At the opening of Mark Ryan Chariker’s latest show at 1969 Gallery, an oddball line of poetry by Patti Smith repeated in my head: “Jesus died for somebody’s sins, but not mine.” Smith, a lifelong Christian whose oeuvre is laced with biblical references, proved with this utterance that her faith could only be bested by her punk-rock bravado. Chariker’s current show proves him to be a kindred spirit, whose discerning eye holds in equal esteem the sublime and the laughably incidental.
Chariker has long been inspired by Rococo France, where painters like Jean-Antoine Watteau gained fame for renderings of frolicking dilettantes in verdant outdoor spaces. Indeed, many of his older paintings were almost identical to Watteau’s characteristic fete galantes in subject matter: figures tumbling over one another in the rustic outdoors while doing nothing in particular. Chariker’s most recent show has split Watteau’s signature pictorial motif in half—the figure paintings are one thing, the landscapes another. I’d forgive anyone who assumed they’d always been separate—the former’s angsty twenty-somethings can seem antipathetic to the beauty of the latter’s effulgent foliage.
Though Chariker’s landscapes maintain an air of revelrous impressionism, on the whole, they’re more akin to those of Song Dynasty China than Western Europe. Fusing the omniscient grandiosity and austere color palette of the North with the intimate vistas of the South, he conjures paradises which are impossible in their greatness but plausibly inhabitable—an odd collision of the sublime and the quotidian that’s liable to effect befuddled chuckles in viewers. (I know it’s unlikely that Chariker is explicitly drawing inspiration from the likes of Fan Kuan and Ma Yuan, but the parallels are too many to be completely accidental. Like the greatest of the Northern Song, he incorporates stairs, paths, and entryways throughout his landscapes, beckoning viewers to imagine themselves traversing each one. And his tendrilly, crab claw-like branches bear striking resemblance to those of Song legend Guo Xi.)
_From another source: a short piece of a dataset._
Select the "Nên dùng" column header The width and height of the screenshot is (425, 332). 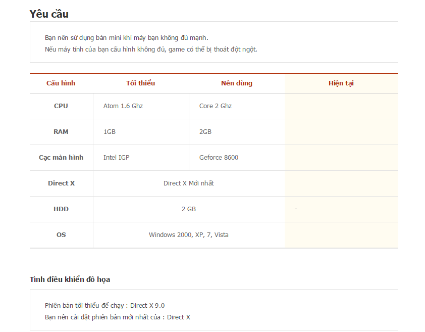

Chariker’s figures, however, are more Grant Wood than Guo Xi—their self-serious exteriors are constantly belied by inscrutable mien. Each seems vaguely schizophrenic, constantly aware of the fact that they’re being watched—by fellow subjects, or worse, viewers—and making the necessary physiognomic adjustments. In one work, a man (though in Chariker’s paintings, they never really ceased to be boys) with a conspicuous neck tattoo—a guillotine—stares at another, who uneasily reads a book. Another depicts two vaguely exasperated women, whose empty countenances place them in the awkward moments between emotions. (Chariker gives us a hint here with the title, A Pause in the Argument, but most of the time he isn’t so forthcoming—the majority of this show’s paintings are untitled.) We’ll never know what big feelings weigh on the hearts of Chariker’s subjects—they’re too embarrassed to tell us.
For their disparate subject matter, the paintings are held together by Chariker’s one-of-a-kind technique—he doesn’t paint a picture as much as he stipples it into existence. His facture is uniform and granular, as if he’s pecking the canvas over and over again. While the technique bears similarity to Seurat’s pointillism, Chariker’s subjects, figures and landscapes alike, are tangible in a way that Seurat’s misty compositions don’t come close to achieving.
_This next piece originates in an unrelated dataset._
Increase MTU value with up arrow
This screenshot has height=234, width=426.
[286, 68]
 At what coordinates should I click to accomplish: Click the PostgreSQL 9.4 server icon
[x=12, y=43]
To label Chariker’s brushwork “obsessive” would be like calling water wet—it’s clear viewing the painstaking movements of his wrist that every ounce of his life-force goes into a painting. Obvious as it is, I can’t help but laugh at the idea: in many cases, Chariker’s spiritual outpouring has produced scenes fraught with quotidian awkwardness, not the transcendent masterpieces one might expect. In his use of otherworldly means to produce a remarkably worldly end, Chariker’s practice much resembles one of his little-known influences: online message boards. He’s specifically cited a fascination with the fanatical fanbase of Under the Silver Lake, who scour the film’s every millisecond for near imperceptible cryptographical clues. (They’ve gone as far as to scan its fireworks patterns for subliminal messages in Morse code.)
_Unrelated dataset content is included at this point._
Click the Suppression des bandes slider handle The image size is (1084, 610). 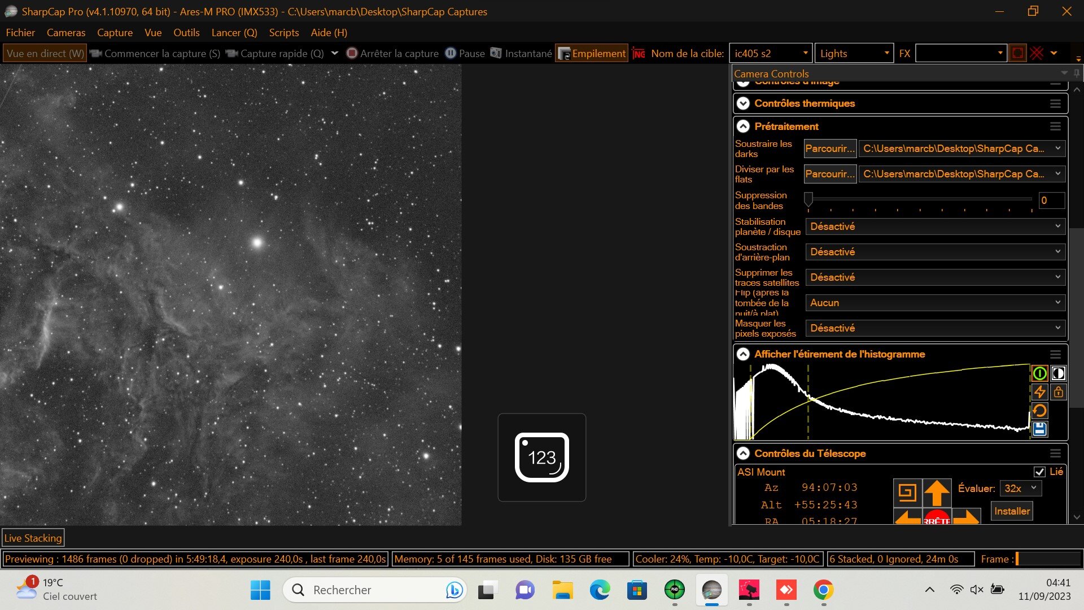808,199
I like to think of Chariker’s figurative subjects as these netizens, taking as their muse his breathtaking corpus of landscapes. Directionless as it may seem, the deep affectedness in their eyes had to originate somewhere. Why is it that when encountering something beautiful, we find only the repulsive, manic parts of ourselves? I don’t know, and Chariker doesn’t either. But his canvases are gorgeous, excruciatingly so, and worthy of the obsession they’re inspired by.
Charles Venkatesh Young is a Chicago-based journalist of the arts interested in fusing art theory with bodily experience. He has contributed to the New Art Examiner, Chicago Reader, Newcity, and Whitehot Magazine.